Нюкта не среагировала, но как только впереди замаячила заправка, словно собранная из конструктора Лего, перестроилась в правый ряд.
Встали в очередь к пистолетам. Впереди пофыркивал немытый «жигуленок». Его пассажирское окно было приоткрыто. Изи отстегнула ремень и собралась выскочить из машины, чтобы рвануть в туалет.
— Подожди, — строго сказала Нюкта отцовским тоном. — Отключи все уведомления на телефоне и закинь его в ту машину.
— Чего? — не поняла Изи.
— Те-ле-фон!
— В смысле? — Изи сделала круглые глаза. — Ты прикалываешься? Сначала моим ножом схозяйничала, теперь тут командуешь. Ты мне не мать.
— Давай быстро, пока водитель ушел платить. — Нюкта наклонила голову. — Нас будут искать и зацепятся за геолокацию.
— Да можно же просто сбить настройку, и фиг они найдут.
— Пусть гоняются, но не за нами. У нас будет время, чтобы уехать подальше.
— Куда подальше-то? — вспылила Изи.
— Мы едем в кризисный центр «Спаси сестру». Помнишь, я рассказывала про Мару?
— Это так ты меня спасаешь? — прошипела Изи.
Изи кипела. Почему Мара, всего лишь подружка Нюкты по водительским курсам, знает, а Вадик — нет. Для него она должна просто исчезнуть. Это несправедливо. Молча вышла из машины и хлопнула дверью так громко, что заправщик, пересчитывающий мятые чаевые, удивленно вскинул кустистые брови-бровищи.

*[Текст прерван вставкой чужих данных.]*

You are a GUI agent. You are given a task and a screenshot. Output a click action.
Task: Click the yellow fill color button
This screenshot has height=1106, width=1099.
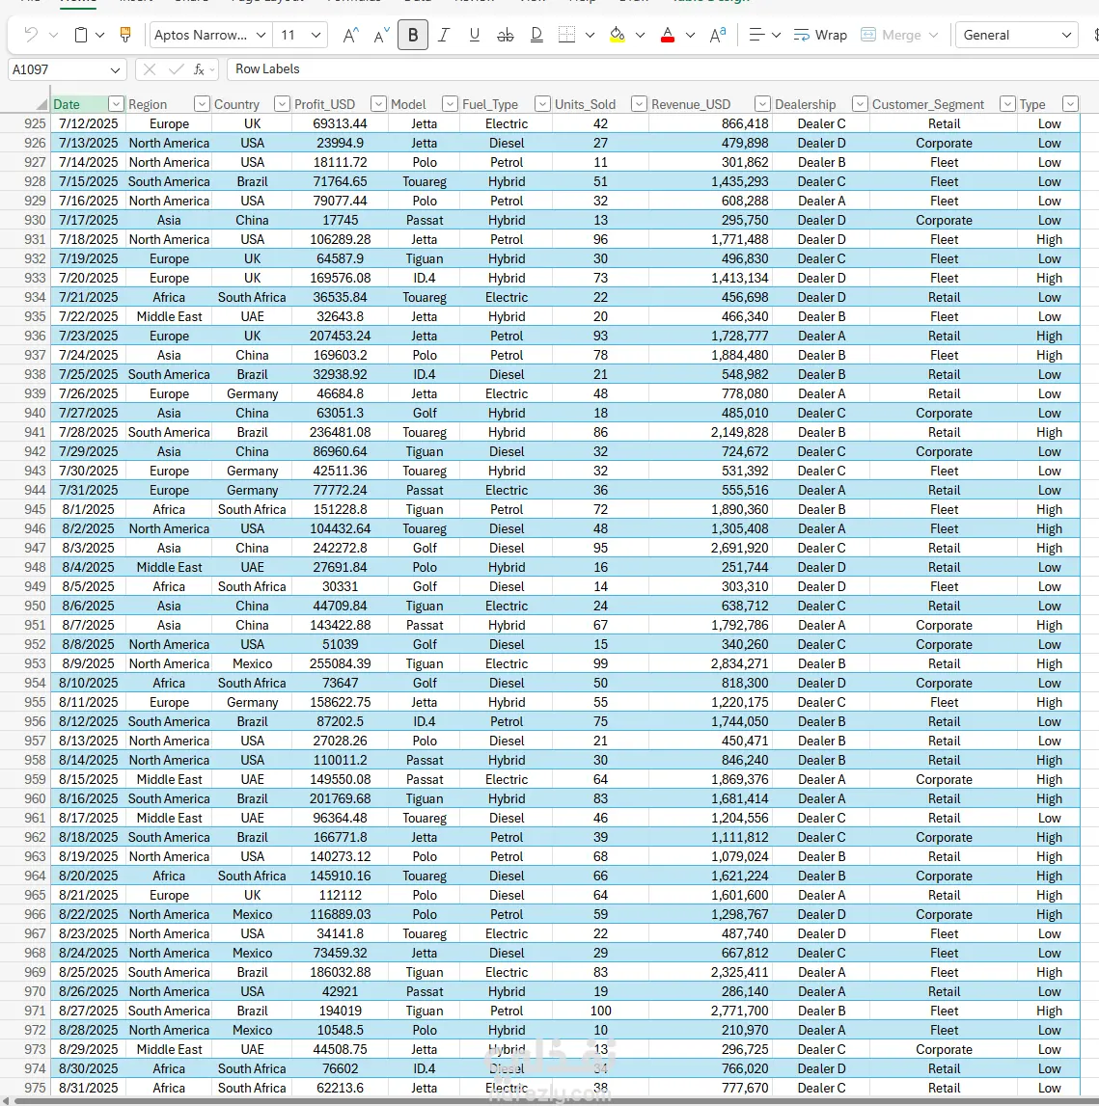click(x=618, y=35)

Изи достала телефон и, обернувшись к сестре, помахала им, мол, смотри, ты этого хотела — я это делаю. В кармане у нее лежал тяжеленький, того же размера, что и айфон, пауэр банк. Полуотвернувшись, Изи заменила айфон на батарею и опустила ее в щель окна.
Закрылась в туалете, покорчилась перед зеркалом. Ловко она провернула дельце! А Вадику все-таки стоит написать. Набрала: «Мы с сестрой уехали из Москвы, потом все объясню. Люблю тебя!»
Сообщение запиликало и тут же засветилось голубым — Вадик прочитал. Захотелось позвонить ему и все рассказать. Он бы понял и помог. Дверь дернулась, снаружи кто-то уже ломился. Изи отключила уведомления на телефоне и села справлять нужду. Дверь притихла.
Когда она вышла, у туалета стоял мужичок с пузом и большим картошкообразным носом.
— Заглушать надо ручьи свои, — выплюнул тип и скрылся за дверью.
— Козел, — исподтишка бросила в дверь Изи и отыскала глазами Нюкту.